WORK INSTRUCTION:
Write out every line below that includes the word "dropdown".

** Opening DATA SHOWN block **

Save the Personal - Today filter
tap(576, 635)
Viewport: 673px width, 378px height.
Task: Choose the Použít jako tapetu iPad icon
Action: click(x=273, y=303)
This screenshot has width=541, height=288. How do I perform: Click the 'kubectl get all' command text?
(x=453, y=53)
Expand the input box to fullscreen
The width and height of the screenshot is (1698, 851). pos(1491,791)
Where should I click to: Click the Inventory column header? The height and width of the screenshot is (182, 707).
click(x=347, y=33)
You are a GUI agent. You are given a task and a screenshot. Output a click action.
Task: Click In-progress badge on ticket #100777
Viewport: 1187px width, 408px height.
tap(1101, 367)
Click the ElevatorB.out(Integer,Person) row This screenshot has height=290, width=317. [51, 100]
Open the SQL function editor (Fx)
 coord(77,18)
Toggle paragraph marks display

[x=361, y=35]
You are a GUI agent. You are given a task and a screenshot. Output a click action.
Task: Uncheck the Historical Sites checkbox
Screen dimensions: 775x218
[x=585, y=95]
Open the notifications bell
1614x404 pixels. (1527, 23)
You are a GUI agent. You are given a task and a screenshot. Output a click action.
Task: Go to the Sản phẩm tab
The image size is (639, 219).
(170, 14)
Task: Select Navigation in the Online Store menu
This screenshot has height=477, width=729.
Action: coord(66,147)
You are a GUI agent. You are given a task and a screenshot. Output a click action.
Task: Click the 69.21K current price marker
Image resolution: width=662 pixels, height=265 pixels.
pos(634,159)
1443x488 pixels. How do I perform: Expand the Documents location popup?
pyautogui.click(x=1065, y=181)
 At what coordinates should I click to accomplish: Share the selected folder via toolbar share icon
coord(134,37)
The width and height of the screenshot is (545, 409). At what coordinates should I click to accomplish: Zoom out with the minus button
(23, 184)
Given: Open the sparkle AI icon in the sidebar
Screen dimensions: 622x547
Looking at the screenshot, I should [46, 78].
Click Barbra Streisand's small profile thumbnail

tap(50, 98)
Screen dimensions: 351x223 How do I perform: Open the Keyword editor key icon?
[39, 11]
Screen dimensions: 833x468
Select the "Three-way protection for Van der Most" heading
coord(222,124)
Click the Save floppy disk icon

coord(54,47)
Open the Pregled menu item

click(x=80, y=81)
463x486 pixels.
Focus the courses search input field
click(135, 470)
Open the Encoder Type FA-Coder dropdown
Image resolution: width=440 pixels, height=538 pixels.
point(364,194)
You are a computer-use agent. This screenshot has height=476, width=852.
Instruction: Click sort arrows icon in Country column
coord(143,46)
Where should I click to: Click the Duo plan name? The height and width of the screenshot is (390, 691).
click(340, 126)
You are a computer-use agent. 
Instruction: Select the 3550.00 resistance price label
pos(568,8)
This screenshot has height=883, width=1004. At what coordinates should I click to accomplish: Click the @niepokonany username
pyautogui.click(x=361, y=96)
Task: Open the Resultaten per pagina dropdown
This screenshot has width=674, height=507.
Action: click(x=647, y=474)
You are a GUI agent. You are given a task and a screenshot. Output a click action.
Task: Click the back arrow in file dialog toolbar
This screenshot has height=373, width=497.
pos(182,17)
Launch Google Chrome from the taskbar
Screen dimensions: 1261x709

** Closing DATA SHOWN block **

WORKED SOLUTION:
Open the Encoder Type FA-Coder dropdown
Task: Open the Resultaten per pagina dropdown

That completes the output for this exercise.